Sangay Tenzin

Personal information
- Full name: Sangay Tenzin
- Born: 7 September 2003 (age 22) Gelephu, Bhutan

Sport
- Sport: Swimming

= Sangay Tenzin =

Bhutanese swimmer (born 2003)

Sangay Tenzin (born 7 September 2003) is a Bhutanese swimmer. Born in Gelephu, Tenzin grew up swimming in the town's rivers and studied at Ugyen Academy, swimming in multiple competitions. He was chosen to be part of the Bhutanese national swimming team in 2019. There, he received a scholarship from FINA to train and reside in Thailand. He then made his international debut at the 2019 World Aquatics Championships, setting a national record at a subsequent competition.

At the 2020 Summer Olympics, he was the first Bhutanese swimmer to compete at an Olympic Games. Among other competitions, he has competed in three more World Championships, the Asian Games, and the 2024 Summer Olympics.
==Early life and education==
Sangay Tenzin was born on 7 September 2003 in Gelephu, Bhutan. He grew up speaking English, Hindi, and Nepali. Tenzin started swimming in 2009, swimming in rivers in Gelephu. He studied at Ugyen Academy and regularly competed in swimming competitions. In 2019, he was selected by the Bhutan Olympic Committee to be part of the national team.

==Career==
Through a scholarship offered by World Aquatics and the Bhutan Swimming Federation, he moved to Thailand and resided in Phuket to train at the World Aquatics Training Centre. There, he was trained by swimming coach Miguel Lopez. He then made his international debut at the 2019 World Aquatics Championships in Gwangju, South Korea. He competed first in the heats of the men's 100 metre freestyle on 24 July. He swam in a time of 1:07.28 and placed last out of the 120 swimmers that competed. He competed again in the heats of the men's 50 metre freestyle two days later and swam in a time of 29.49 seconds, placing him 125th out of the 131 swimmers that competed. After the World Championships, he had set a national record in the men's 50 metre breaststroke at the 2020 Thailand Age Group Championships.

Tenzin was selected to be part of the Bhutanese team at the 2020 Summer Olympics in Tokyo, Japan. He would be the first swimmer to compete for Bhutan at an Olympic Games. He competed in the heats of the men's 100 metre freestyle on 27 July 2021. He finished the race in 57.57 seconds and set a new national record in the event, though he placed 68th and failed to advanced to the semifinals. He then competed at the 2021 FINA World Swimming Championships (25 m) in the men's 50 metre freestyle and men's 100 metre freestyle, though he did not medal in either of the competitions.

At the 2022 World Aquatics Championships, he competed in the men's 100 metre freestyle and men's 200 metre freestyle.
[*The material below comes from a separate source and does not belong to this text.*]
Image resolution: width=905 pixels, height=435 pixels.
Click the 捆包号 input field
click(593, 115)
He first competed in the heats of the latter on 19 June, though he swam in a time of 2:08.36 and placed last overall. He then competed in the former two days later and swam in a time of 57.69, breaking his national record. He broke the national record again at the 2023 Thailand Age Group Championships with a time of 57.04 seconds. Tenzin also competed at the 2023 World Aquatics Championships in Fukuoka, Japan, and again did not medal in his events.
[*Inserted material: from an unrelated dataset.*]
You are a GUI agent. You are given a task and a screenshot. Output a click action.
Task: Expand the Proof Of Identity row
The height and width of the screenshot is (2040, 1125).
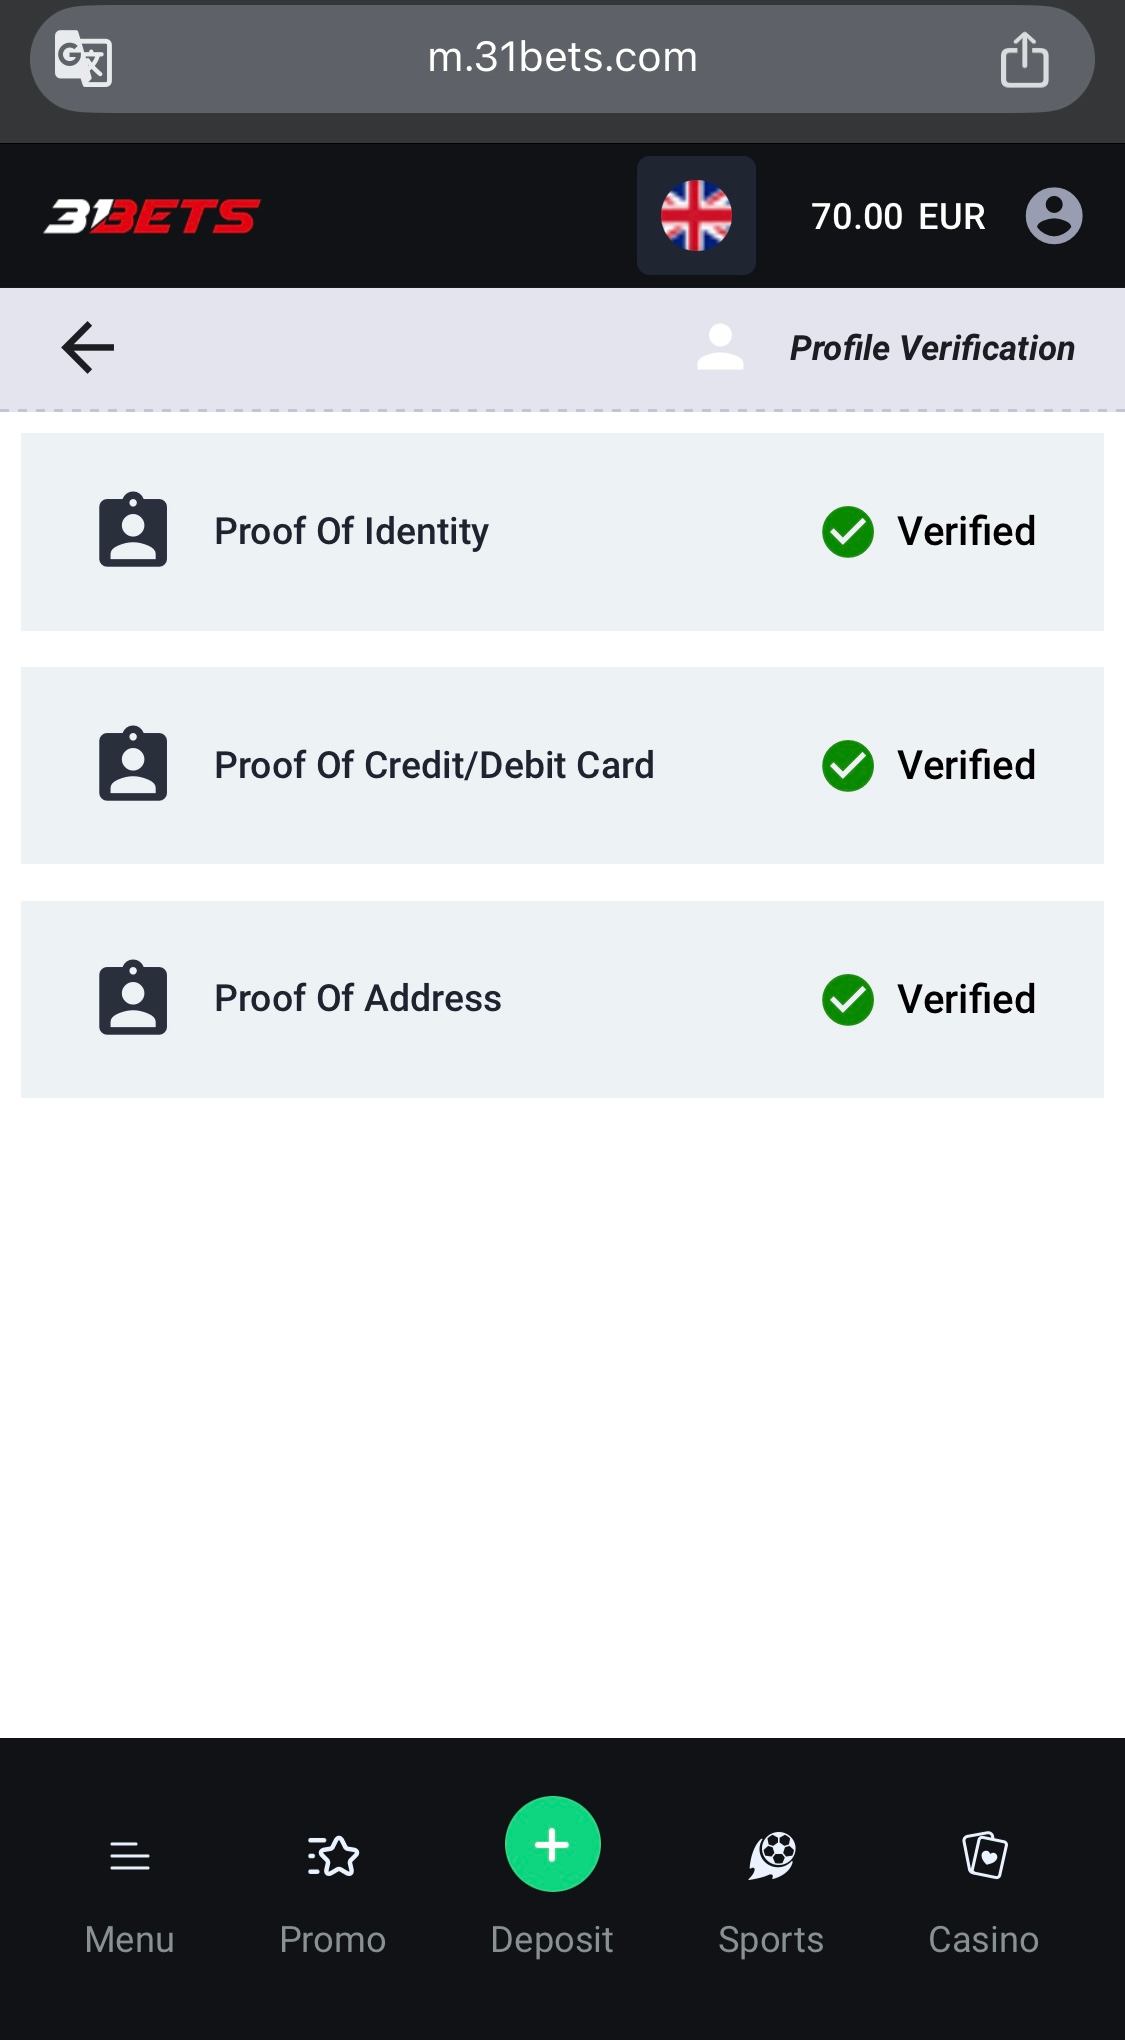[562, 531]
He competed at the 2022 Asian Games that were rescheduled to 2023 in Hangzhou, China. In the men's 100 metre freestyle, he again broke his national record with a time of 55.94 seconds. He later broke the record at the 2024 World Aquatics Championships in Doha, Qatar, with a time of 55.42 seconds. Through a universality slot, a slot which allows underrepresented nations to compete and for a National Olympic Committee to send athletes despite not meeting the other qualification criteria, Tenzin would compete at his second Olympic Games. On 30 July, he participated in the heats of the men's 100 metre freestyle in heat one. He finished the race in 56.08 seconds, third out of seven competitors in his heat and 74th overall, not advancing further.